PROBLEM TO SOLVE → Restate word for word the lines of the records below, starting at the line that contains "GOLD (387, 1214)" and ending at the line that contains "[Síguenos en Facebook] (247, 499)", with both of those lines included and nothing else.
--- DATA TO USE Enclosed Below ---
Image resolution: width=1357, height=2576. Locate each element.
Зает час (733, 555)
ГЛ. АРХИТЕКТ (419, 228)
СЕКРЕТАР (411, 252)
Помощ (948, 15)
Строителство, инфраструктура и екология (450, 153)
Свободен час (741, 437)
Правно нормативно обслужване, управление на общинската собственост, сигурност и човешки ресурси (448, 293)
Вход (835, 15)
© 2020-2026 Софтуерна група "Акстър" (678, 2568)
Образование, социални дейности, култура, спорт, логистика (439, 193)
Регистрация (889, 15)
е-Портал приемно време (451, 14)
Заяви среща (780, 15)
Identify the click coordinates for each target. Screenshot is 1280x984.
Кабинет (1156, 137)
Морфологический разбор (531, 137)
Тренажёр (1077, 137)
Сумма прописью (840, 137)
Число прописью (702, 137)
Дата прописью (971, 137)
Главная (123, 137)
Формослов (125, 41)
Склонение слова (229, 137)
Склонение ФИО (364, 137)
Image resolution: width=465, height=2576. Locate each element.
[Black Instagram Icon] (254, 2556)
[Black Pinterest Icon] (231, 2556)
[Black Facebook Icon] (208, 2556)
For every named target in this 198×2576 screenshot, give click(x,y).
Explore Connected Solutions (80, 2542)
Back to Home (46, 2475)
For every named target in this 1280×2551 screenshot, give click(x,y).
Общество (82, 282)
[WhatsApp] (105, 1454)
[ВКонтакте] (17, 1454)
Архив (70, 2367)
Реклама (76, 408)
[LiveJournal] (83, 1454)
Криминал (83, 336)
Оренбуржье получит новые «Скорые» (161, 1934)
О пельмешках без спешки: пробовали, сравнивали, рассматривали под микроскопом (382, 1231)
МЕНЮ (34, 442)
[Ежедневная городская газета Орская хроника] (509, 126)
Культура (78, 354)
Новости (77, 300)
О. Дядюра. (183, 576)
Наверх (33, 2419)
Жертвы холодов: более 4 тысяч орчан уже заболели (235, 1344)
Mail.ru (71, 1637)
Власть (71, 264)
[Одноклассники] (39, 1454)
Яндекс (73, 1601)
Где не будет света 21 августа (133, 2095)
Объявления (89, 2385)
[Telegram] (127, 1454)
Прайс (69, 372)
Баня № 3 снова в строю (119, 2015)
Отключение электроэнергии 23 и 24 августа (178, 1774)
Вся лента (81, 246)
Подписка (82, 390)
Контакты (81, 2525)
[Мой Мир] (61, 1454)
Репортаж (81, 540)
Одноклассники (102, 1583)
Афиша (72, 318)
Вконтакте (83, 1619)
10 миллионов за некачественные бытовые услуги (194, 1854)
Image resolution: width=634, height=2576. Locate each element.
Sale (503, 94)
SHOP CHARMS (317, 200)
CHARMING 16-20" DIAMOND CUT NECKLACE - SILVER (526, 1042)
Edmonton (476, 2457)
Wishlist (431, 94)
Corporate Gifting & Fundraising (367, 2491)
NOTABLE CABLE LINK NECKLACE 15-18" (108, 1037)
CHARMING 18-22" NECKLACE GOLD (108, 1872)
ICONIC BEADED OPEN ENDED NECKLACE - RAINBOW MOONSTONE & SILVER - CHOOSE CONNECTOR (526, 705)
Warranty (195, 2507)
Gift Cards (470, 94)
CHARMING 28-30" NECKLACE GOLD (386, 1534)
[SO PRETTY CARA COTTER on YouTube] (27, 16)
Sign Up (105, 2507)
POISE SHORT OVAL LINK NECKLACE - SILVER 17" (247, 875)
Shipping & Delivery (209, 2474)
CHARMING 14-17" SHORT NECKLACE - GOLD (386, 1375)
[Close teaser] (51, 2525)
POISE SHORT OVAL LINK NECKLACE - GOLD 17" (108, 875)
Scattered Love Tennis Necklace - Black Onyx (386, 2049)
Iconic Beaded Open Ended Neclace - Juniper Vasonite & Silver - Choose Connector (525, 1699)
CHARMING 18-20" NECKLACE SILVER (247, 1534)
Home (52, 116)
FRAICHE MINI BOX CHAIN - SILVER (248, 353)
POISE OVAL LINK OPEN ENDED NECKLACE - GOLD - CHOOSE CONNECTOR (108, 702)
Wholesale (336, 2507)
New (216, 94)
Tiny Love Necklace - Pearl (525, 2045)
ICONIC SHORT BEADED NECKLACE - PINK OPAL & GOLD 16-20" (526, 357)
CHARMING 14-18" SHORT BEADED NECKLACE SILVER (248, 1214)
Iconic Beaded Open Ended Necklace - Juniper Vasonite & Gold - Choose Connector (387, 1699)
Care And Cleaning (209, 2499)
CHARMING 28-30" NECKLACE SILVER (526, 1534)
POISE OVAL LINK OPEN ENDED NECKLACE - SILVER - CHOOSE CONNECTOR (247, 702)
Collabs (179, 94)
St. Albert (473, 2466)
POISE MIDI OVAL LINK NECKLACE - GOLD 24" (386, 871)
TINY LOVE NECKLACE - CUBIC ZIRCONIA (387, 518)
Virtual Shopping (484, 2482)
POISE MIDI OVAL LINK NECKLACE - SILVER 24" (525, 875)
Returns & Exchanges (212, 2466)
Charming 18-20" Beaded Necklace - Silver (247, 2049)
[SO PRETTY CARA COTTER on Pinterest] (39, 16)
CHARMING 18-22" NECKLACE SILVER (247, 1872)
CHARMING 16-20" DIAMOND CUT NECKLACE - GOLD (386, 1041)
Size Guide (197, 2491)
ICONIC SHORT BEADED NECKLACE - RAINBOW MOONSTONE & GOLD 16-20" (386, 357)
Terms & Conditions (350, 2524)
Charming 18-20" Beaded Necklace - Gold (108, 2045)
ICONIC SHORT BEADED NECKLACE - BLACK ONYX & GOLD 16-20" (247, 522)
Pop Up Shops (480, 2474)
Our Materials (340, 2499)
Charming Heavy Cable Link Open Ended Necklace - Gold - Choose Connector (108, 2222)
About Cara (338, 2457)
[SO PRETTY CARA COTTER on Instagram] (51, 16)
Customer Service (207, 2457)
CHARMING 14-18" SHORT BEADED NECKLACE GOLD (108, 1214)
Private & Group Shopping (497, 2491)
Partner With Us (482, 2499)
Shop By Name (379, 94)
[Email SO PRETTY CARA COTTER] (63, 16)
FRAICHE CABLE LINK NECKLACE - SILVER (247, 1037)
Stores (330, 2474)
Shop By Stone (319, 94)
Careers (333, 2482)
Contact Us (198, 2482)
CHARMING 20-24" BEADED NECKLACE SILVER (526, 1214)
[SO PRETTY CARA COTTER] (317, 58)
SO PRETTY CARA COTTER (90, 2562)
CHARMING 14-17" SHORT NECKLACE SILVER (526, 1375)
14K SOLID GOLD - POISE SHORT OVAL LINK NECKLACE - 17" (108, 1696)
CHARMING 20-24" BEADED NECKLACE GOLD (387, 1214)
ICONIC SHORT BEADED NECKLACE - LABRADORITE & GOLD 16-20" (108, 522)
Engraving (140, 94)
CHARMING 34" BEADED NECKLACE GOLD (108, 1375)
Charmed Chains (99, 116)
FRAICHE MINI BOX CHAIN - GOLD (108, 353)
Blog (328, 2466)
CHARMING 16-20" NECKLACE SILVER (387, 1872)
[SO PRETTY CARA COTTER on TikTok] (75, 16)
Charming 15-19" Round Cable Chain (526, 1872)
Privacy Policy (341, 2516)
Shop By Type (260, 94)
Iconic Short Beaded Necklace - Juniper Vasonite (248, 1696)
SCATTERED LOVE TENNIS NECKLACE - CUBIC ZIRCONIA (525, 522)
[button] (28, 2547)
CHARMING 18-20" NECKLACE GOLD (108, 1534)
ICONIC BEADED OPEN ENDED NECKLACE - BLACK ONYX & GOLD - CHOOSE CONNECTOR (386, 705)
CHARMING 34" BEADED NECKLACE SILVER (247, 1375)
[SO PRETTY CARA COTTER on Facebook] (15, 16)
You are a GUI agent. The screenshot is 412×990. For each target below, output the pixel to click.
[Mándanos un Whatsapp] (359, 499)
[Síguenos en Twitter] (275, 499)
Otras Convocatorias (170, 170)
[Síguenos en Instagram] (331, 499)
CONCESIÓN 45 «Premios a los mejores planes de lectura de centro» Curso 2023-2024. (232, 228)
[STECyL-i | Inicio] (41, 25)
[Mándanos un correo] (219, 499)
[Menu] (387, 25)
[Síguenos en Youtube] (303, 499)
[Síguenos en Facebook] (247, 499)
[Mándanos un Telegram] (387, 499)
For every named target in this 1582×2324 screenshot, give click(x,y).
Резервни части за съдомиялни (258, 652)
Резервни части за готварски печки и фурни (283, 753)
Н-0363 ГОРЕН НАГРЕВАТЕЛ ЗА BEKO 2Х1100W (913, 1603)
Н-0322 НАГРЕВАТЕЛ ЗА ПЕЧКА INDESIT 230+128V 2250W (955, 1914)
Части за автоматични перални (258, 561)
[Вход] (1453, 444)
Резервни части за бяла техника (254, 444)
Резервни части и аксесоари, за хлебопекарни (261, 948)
--- End of Enclosed DATA TO USE ---
ANSWER SECTION →
CHARMING 20-24" BEADED NECKLACE GOLD (387, 1214)
ICONIC SHORT BEADED NECKLACE - LABRADORITE & GOLD 16-20" (108, 522)
Engraving (140, 94)
CHARMING 34" BEADED NECKLACE GOLD (108, 1375)
Charmed Chains (99, 116)
FRAICHE MINI BOX CHAIN - GOLD (108, 353)
Blog (328, 2466)
CHARMING 16-20" NECKLACE SILVER (387, 1872)
[SO PRETTY CARA COTTER on TikTok] (75, 16)
Charming 15-19" Round Cable Chain (526, 1872)
Privacy Policy (341, 2516)
Shop By Type (260, 94)
Iconic Short Beaded Necklace - Juniper Vasonite (248, 1696)
SCATTERED LOVE TENNIS NECKLACE - CUBIC ZIRCONIA (525, 522)
[button] (28, 2547)
CHARMING 18-20" NECKLACE GOLD (108, 1534)
ICONIC BEADED OPEN ENDED NECKLACE - BLACK ONYX & GOLD - CHOOSE CONNECTOR (386, 705)
CHARMING 34" BEADED NECKLACE SILVER (247, 1375)
[SO PRETTY CARA COTTER on Facebook] (15, 16)
You are a GUI agent. The screenshot is 412×990. For each target below, output the pixel to click.
[Mándanos un Whatsapp] (359, 499)
[Síguenos en Twitter] (275, 499)
Otras Convocatorias (170, 170)
[Síguenos en Instagram] (331, 499)
CONCESIÓN 45 «Premios a los mejores planes de lectura de centro» Curso 2023-2024. (232, 228)
[STECyL-i | Inicio] (41, 25)
[Mándanos un correo] (219, 499)
[Menu] (387, 25)
[Síguenos en Youtube] (303, 499)
[Síguenos en Facebook] (247, 499)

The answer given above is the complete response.